■ PROBLEMS TO WORK ON:
- a) In the album review, condense the paragraph beginning "Ant is one of the highlights" into two shorter sentences that keep its main facts.
- b) Recast the listing as a Markdown table with the columns Row and Line. Give each non-blank line its own row, and leave the pictures out.

Friday, May 30, 2008

Atmosphere shows different side with new album

image courtesy of
By Jonathan Juliano

I’ve seen promos at the end of MTV dating shows for Atmosphere and his new album When Life Gives you Lemons, You Paint that Shit Gold. This seems appropriate because the criticism against rapper Slug has always been that he talks about relationships, and girls, and that he is too much of an "Emo rapper." I feel bad for anybody that makes this their first album by them because when Slug was in his prime, he was amazing. The beats from producer Ant might not have been as complex, and Slug’s rhymes were always about the same girl, but there was something you could respect because of it. Bits and pieces of songs helped you construct his personality and how bad this girl was for him and how much he loved and hated her. It was obvious that he was only a rapper because it put money in his pocket where as seeing a psychologist would burn his pockets clean off.

When Life Gives you Lemons shows a new Slug that makes me think maybe making music helped him because the album shows growth and a maturity. On the MTV promos Slug has long greasy hair hanging out of his wool hat, and sports a creepy mustache. The look matches his blue collar album. Every song is a story about people struggling in life. Slug has always had one or two songs per album that were stories (his best being “Woman with the tattooed hands”), but every song on this album is a tale about people struggling in life, which really fits the album’s title. His new songwriting strategy makes sense because he’s too old to rhyme like in the past. The problem though, is that the songs sometimes blend together and sound redundant. On some songs it works brilliantly and on others it makes me welcome global warming for Atmosphere.

Ant is one of the highlights of the album. He gets exponentially better with every album he produces. The big experiment was using a live band but Ant has adapted and it is to the point now where a past his prime Slug may just be holding the beat maker back.

The song “Puppets” has hand claps and a deep and heavy piano. I never thought I would like a song with hand claps (excluding that Hey Mickey you’re so fine song) but it works amazingly. The story over this beat is about a guy Slug knows (he’s really talking about himself) who wants to live a rock star life but isn’t really there yet. “Who needs fame and fortune when you get the same love that the fame is snortin…” The chorus reveals the thirty-something rapper’s frustrations of never really making it and settling.

■ Target pointing data:
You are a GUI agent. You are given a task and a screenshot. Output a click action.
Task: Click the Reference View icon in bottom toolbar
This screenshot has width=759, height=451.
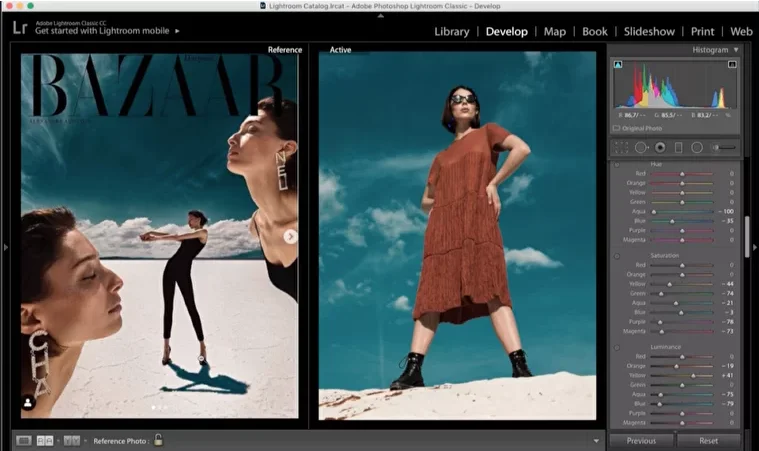45,440
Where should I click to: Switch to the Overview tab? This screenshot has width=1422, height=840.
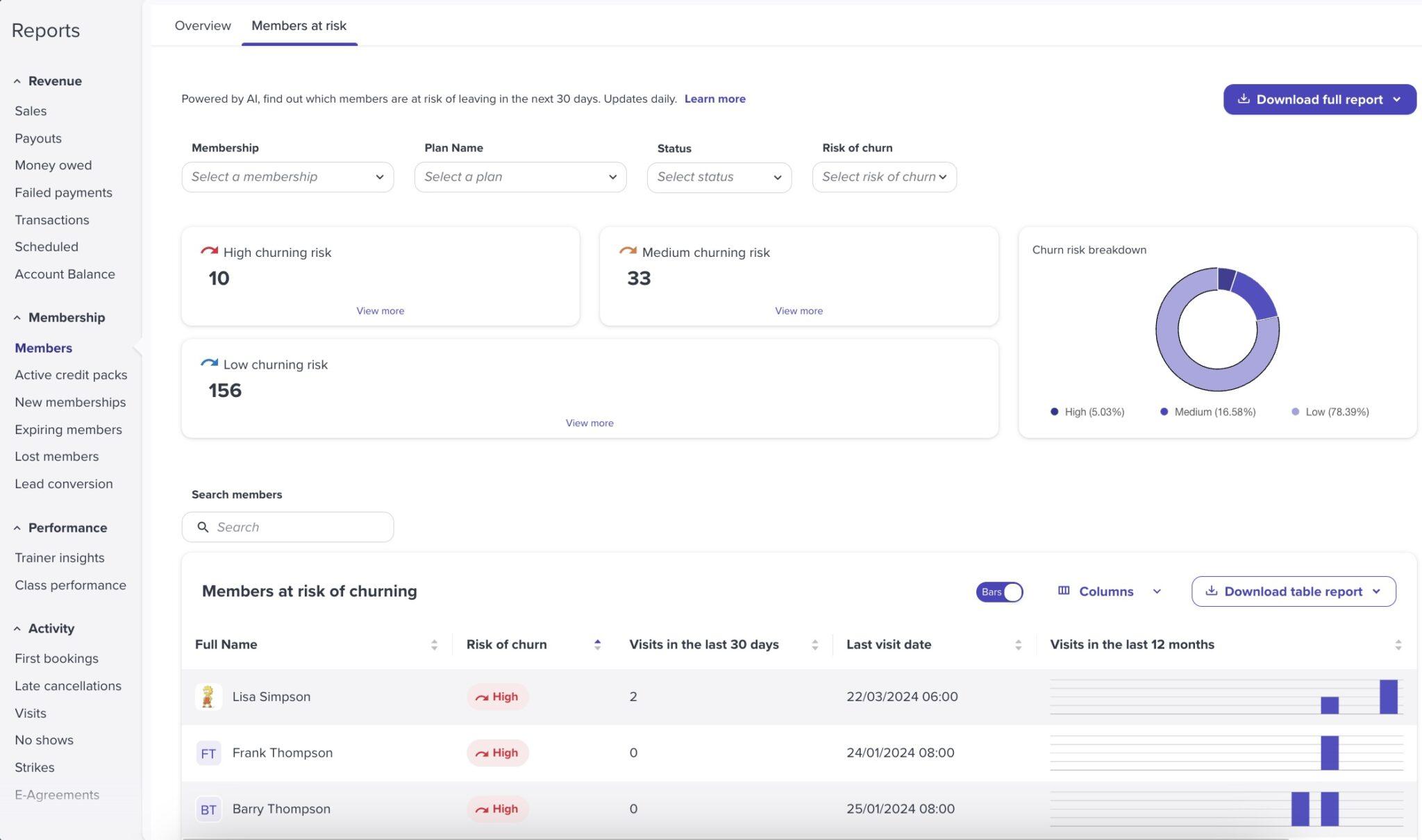(x=203, y=26)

■ EXERCISE RESPONSES:
- a) Producer Ant is a highlight of the album and gets much better with every album he produces. He has adapted to the big experiment of using a live band, and a past-his-prime Slug may now be holding him back.

- b)
| Row | Line |
|---|---|
| 1 | You are a GUI agent. You are given a task and a screenshot. Output a click action. |
| 2 | Task: Click the Reference View icon in bottom toolbar |
| 3 | This screenshot has width=759, height=451. |
| 4 | 45,440 |
| 5 | Where should I click to: Switch to the Overview tab? This screenshot has width=1422, height=840. |
| 6 | (x=203, y=26) |